Selon les responsables de l’armée, les nouveaux officiers suivront un minimum de formation militaire traditionnelle avant de remplir leur rôle de conseillers spécialisés en politique technologique. Un représentant a déclaré à Task & Purpose que les quatre cadres suivront le cours de commission directe de six semaines à Fort Benning, en Géorgie, et devront passer les tests de condition physique et de tir de l’armée.

Un grade élevé, pour une mission ciblée

Les quatre hommes seront directement commissionnés comme officiers de la Réserve de l’armée – un poste hybride à temps partiel généralement réservé à des professionnels qualifiés (médecins, avocats, vétérinaires, logisticiens, etc.). Toutefois, la plupart de ces officiers commencent leur service au rang de capitaine ou de major, où ils occupent des fonctions actives dans leur domaine d’expertise sans devoir immédiatement exercer un commandement.

Ici, les cadres arrivent directement au grade de lieutenant-colonel, un rang que les officiers atteignent généralement après plus de 15 ans de carrière militaire. Ce grade implique souvent le commandement d’unités de type bataillon, soit entre 300 et 1000 soldats.

Cependant, les officiers commissionnés directement occupent des fonctions très différentes de leurs homologues traditionnels, et ces quatre cadres ne commanderont probablement pas d’unités classiques. Ils ont tous passé des décennies à diriger des entreprises de haute technologie ou des start-ups en forte croissance.

La Silicon Valley en marche vers le Pentagone

Les quatre dirigeants travaillent dans des entreprises qui investissent massivement dans les domaines émergents tels que l’intelligence artificielle (IA) et l’apprentissage automatique – des technologies que l’armée souhaite intégrer dans ses systèmes d’armement futurs. Palantir et OpenAI sont déjà des sous-traitants du département de la Défense, tandis que Meta a annoncé un partenariat avec Anduril pour des dispositifs de réalité augmentée et virtuelle pour les troupes.
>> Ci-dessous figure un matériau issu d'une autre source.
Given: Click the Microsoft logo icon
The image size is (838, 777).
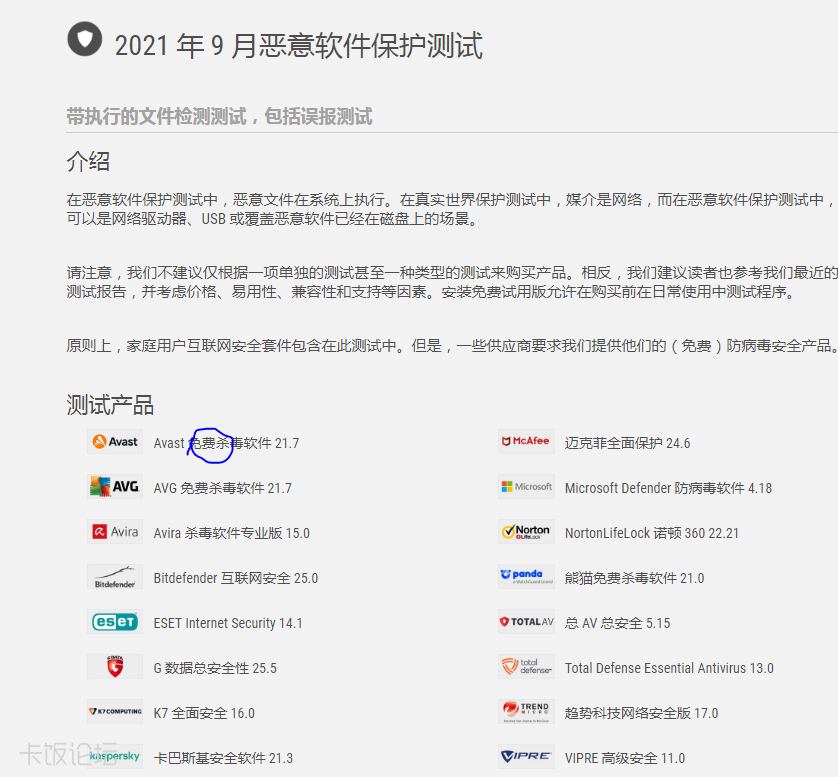Looking at the screenshot, I should pos(526,487).
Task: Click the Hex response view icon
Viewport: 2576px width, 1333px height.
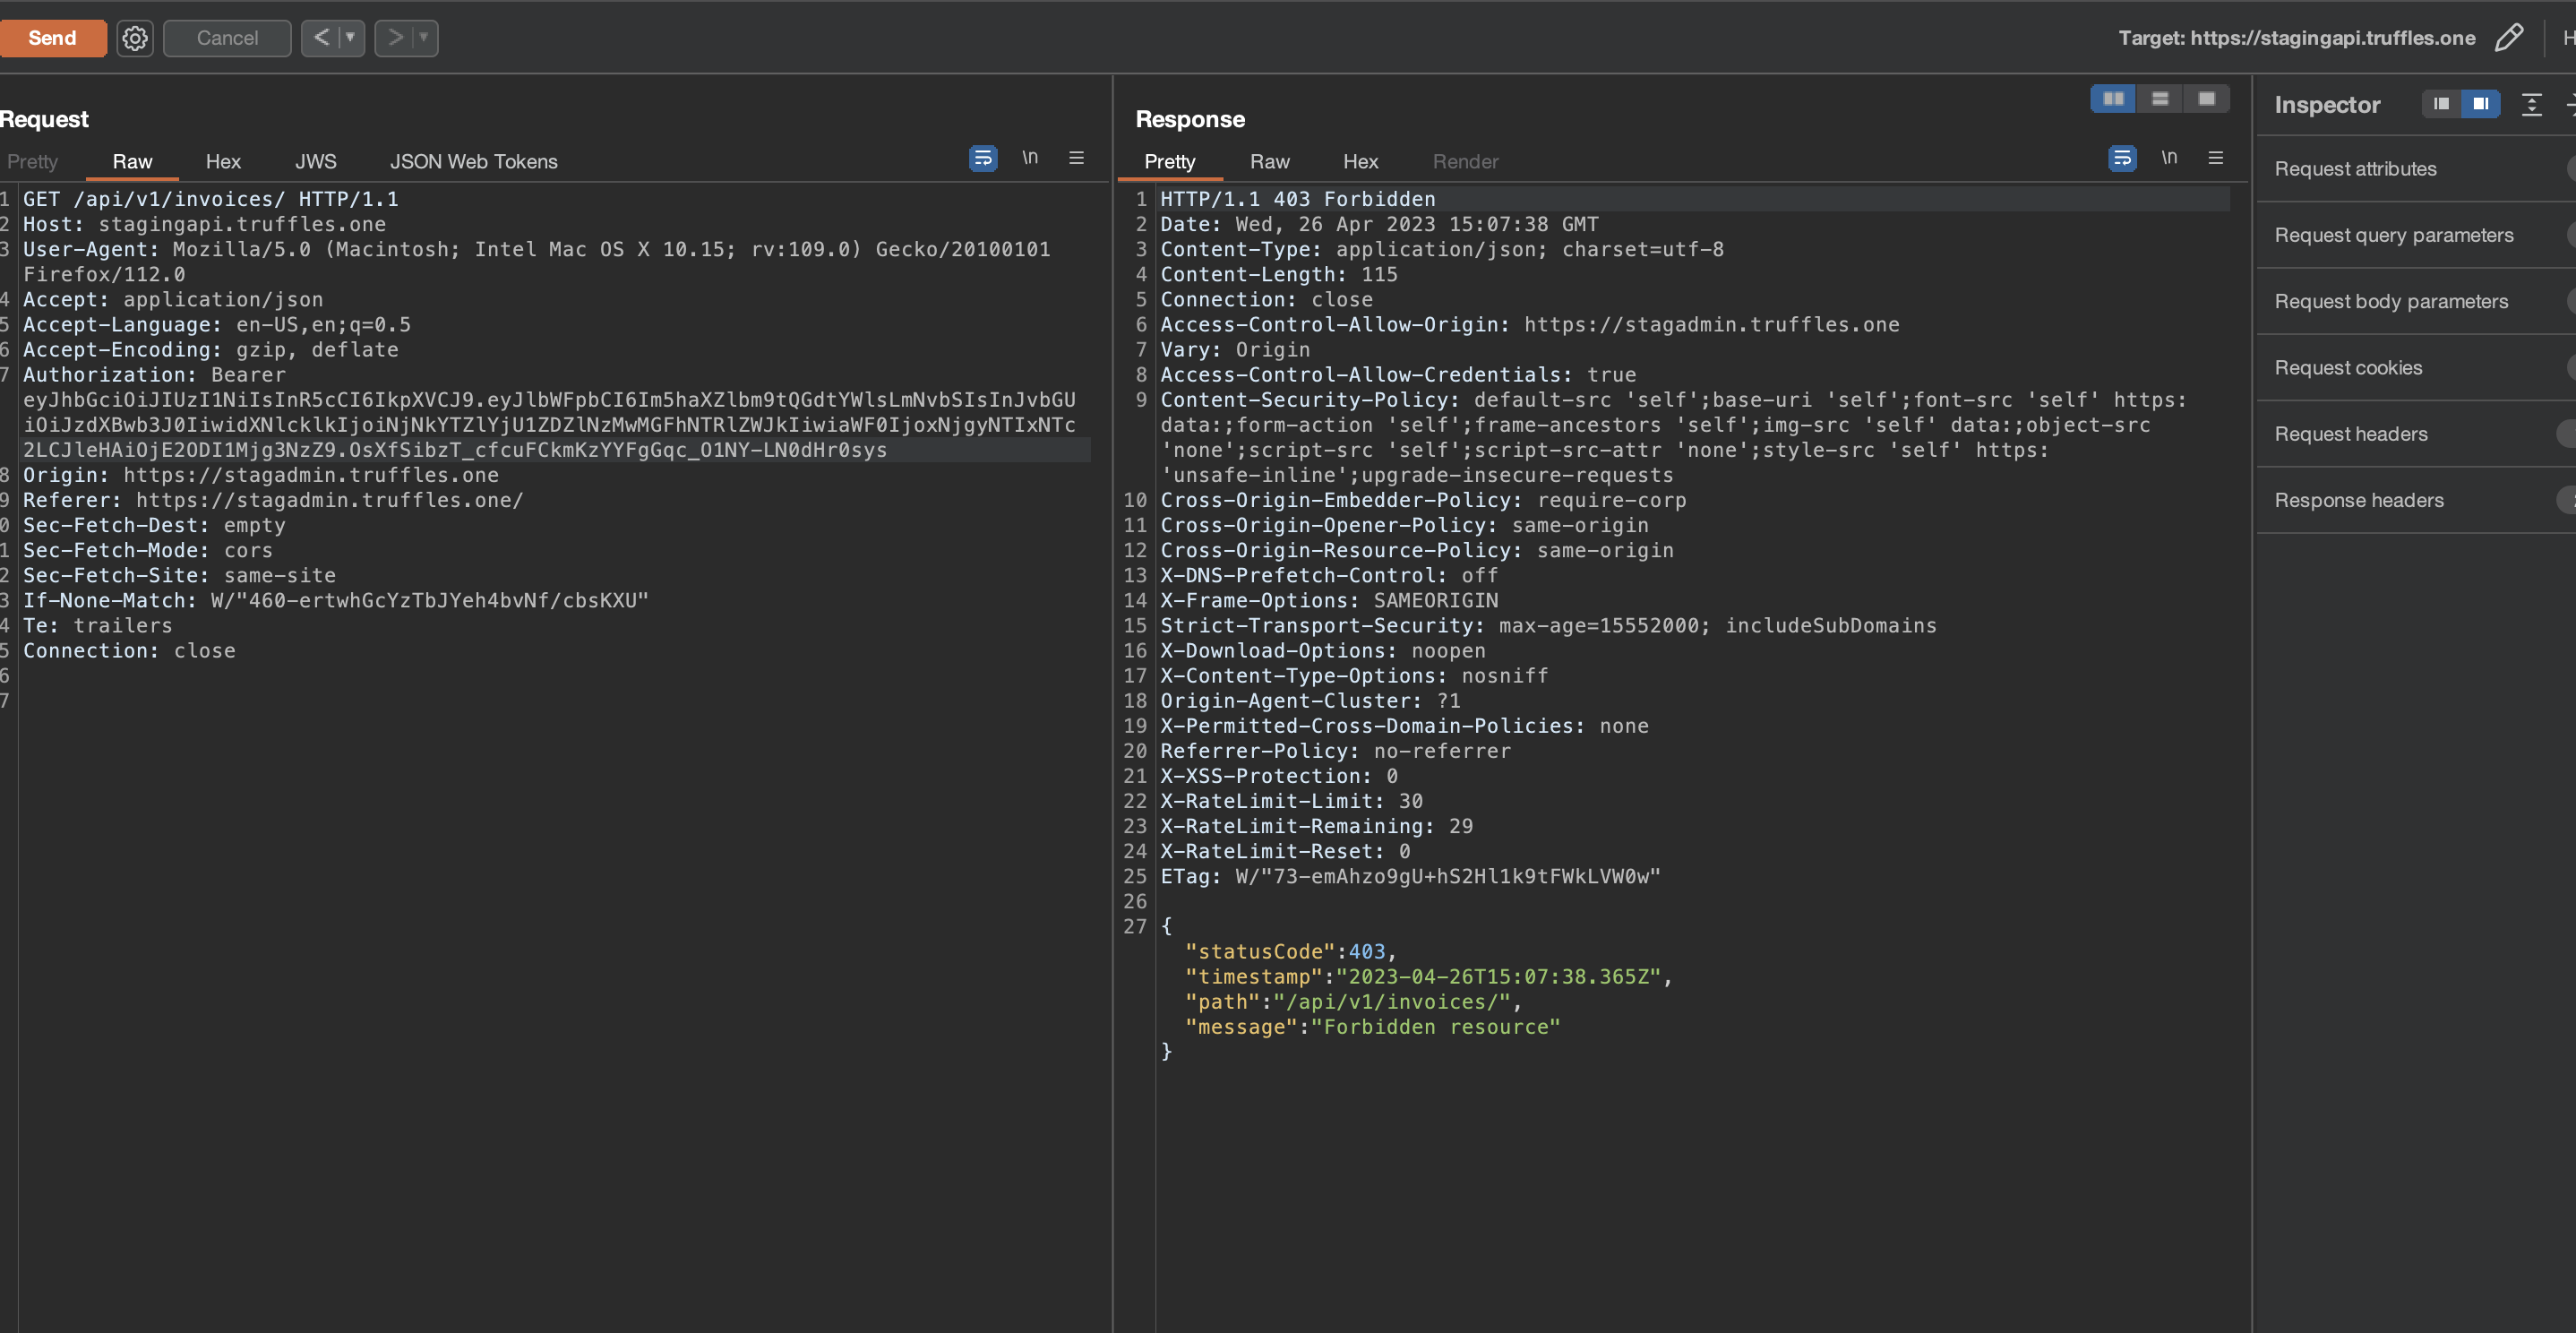Action: click(x=1361, y=159)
«J’ai accepté cette commission à titre personnel, car je suis profondément investi dans le progrès technologique des USA», a écrit Bosworth sur X, ajoutant que leur rôle principal sera celui d’experts techniques pour les efforts de modernisation de l’armée.

Chacun d’eux est également multimillionnaire.
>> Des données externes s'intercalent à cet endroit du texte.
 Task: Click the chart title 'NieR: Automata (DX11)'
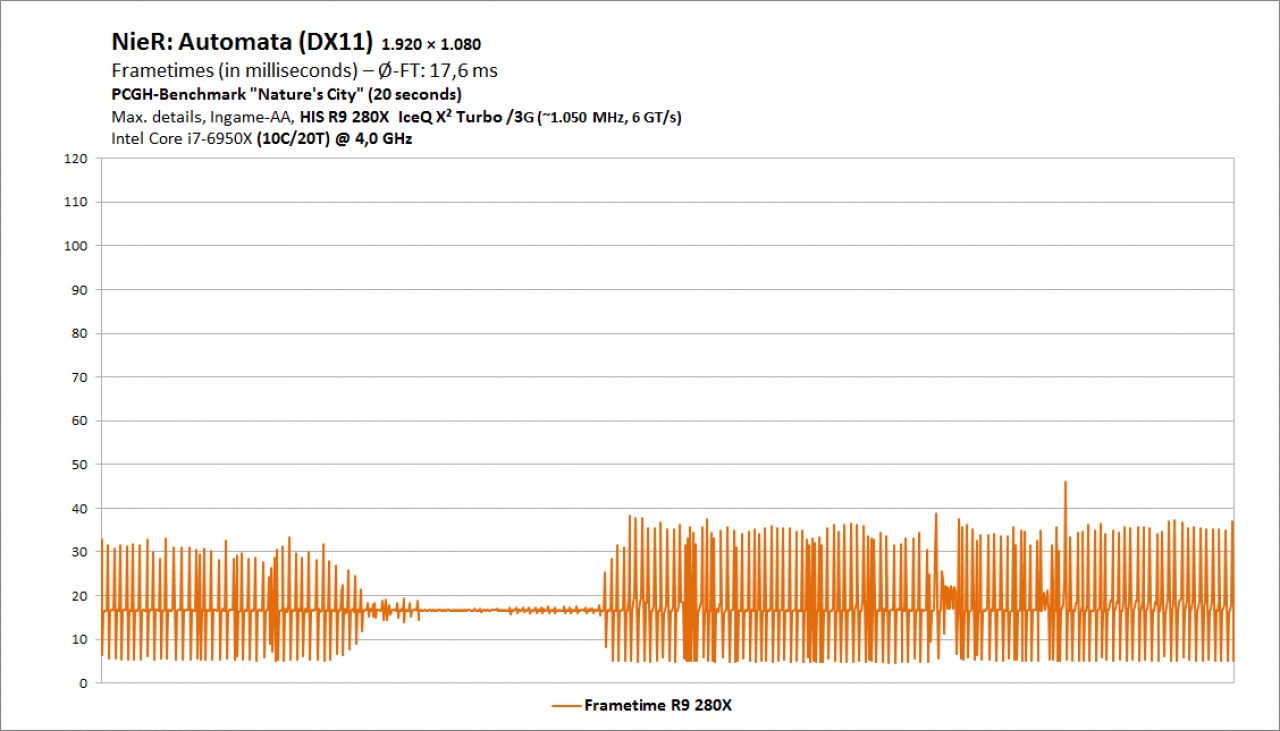click(x=243, y=42)
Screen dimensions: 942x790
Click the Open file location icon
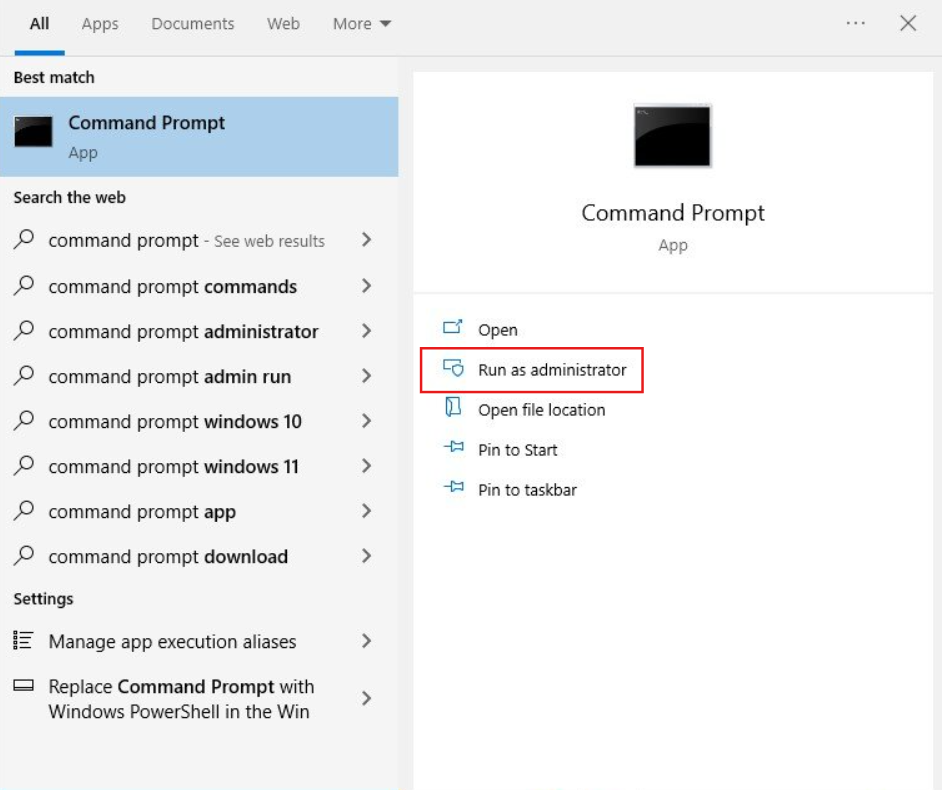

Andrew Bosworth est l’un des quatre plus hauts dirigeants de Meta, rapportant directement au PDG Mark Zuckerberg. Embauché en 2006, il est l’un des ingénieurs à l’origine du fil d’actualité de Facebook. En 2023, son salaire était inférieur à 1 million de dollars, mais ses attributions d’actions entre 2018 et 2023 sont évaluées à plus de 75 millions de $ en 2024.
Shyam Sankar, CTO de Palantir, a été le 13e employé de l’entreprise. En 2024, il a vendu pour 367 millions de $ d’actions Palantir.
Bob McGrew, aujourd’hui conseiller chez Thinking Machines Lab, a travaillé chez Palantir et OpenAI. Il a dirigé chez OpenAI le développement de modèles d’IA utilisés via ChatGPT et l’API publique.
Kevin Weil a travaillé chez Microsoft, Twitter, Instagram, Meta, Strava, Planet Labs et Cisco. En 2014-2015, il a vendu des actions Twitter pour au moins 15 millions de $, et détient actuellement des actions Planet Labs valant environ 7 millions de $. Ses stock-options chez OpenAI pourraient valoir plusieurs centaines de millions en cas d’introduction en bourse.
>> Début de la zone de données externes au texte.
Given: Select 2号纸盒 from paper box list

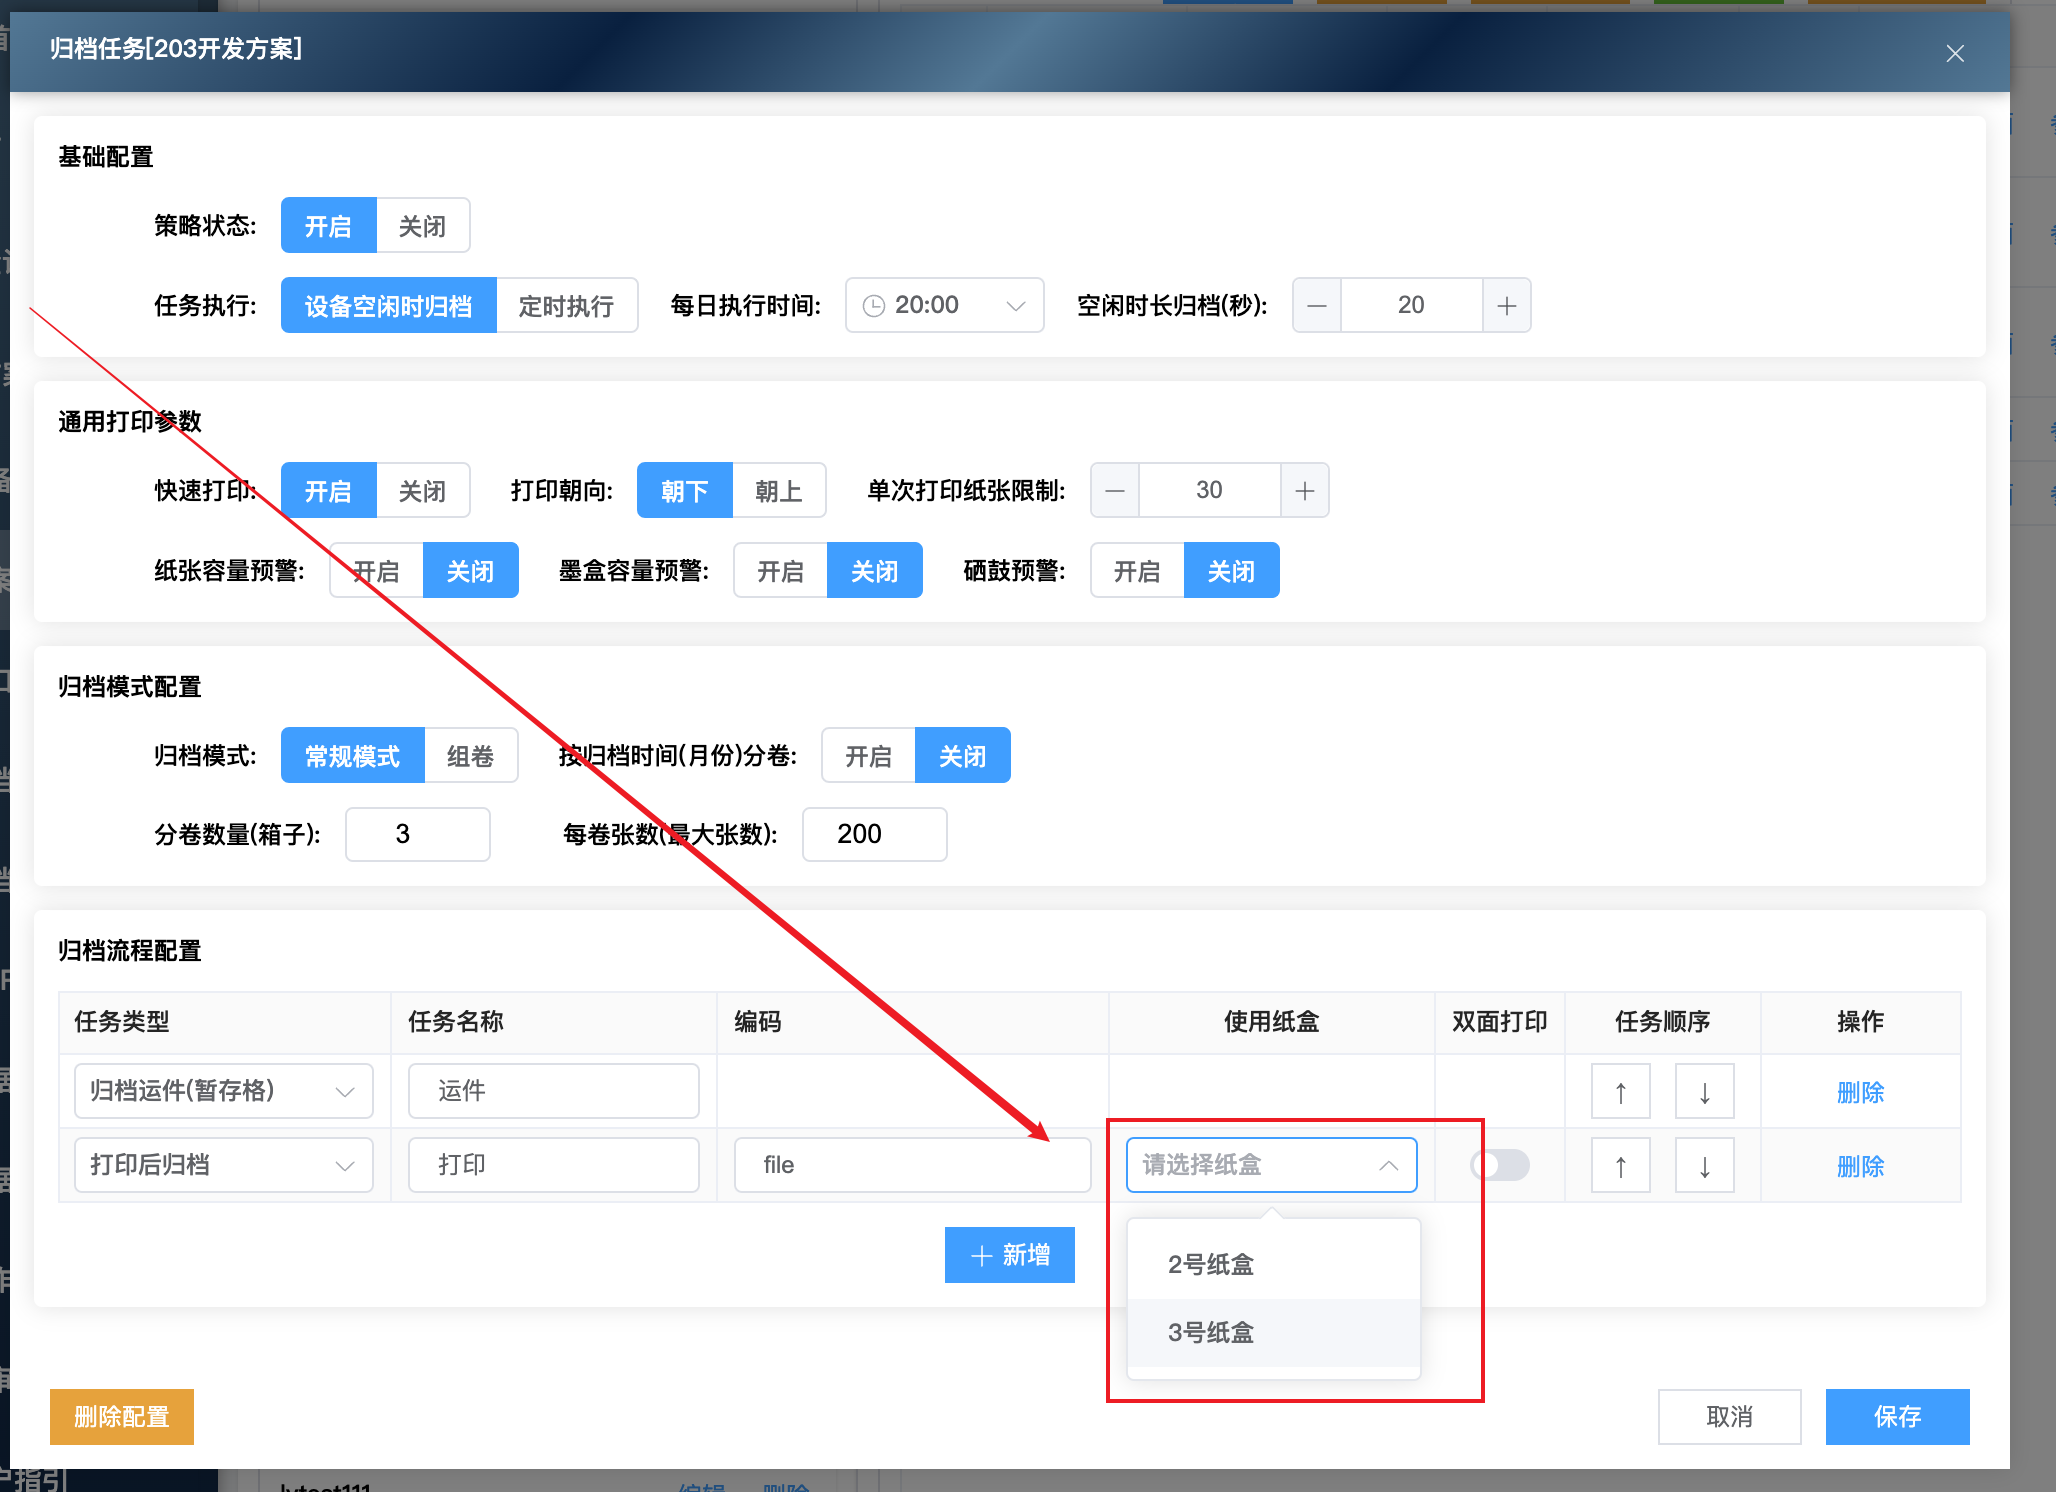Looking at the screenshot, I should click(x=1211, y=1265).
Un programme aligné avec la transformation de l’armée

Le programme Detachment 201 s’inscrit dans l’initiative de transformation lancée par le chef d’état-major de l’armée, le général Randy George, notamment son projet Transforming in Contact, qui consiste à tester de nouveaux équipements et tactiques avec de petites unités prototypes.

Par exemple, la 1ère brigade blindée de la 3e division d’infanterie teste actuellement des pelotons spécialisés dans la lutte contre les systèmes antichars, les drones d’attaque FPV, ou la détection de drones ennemis.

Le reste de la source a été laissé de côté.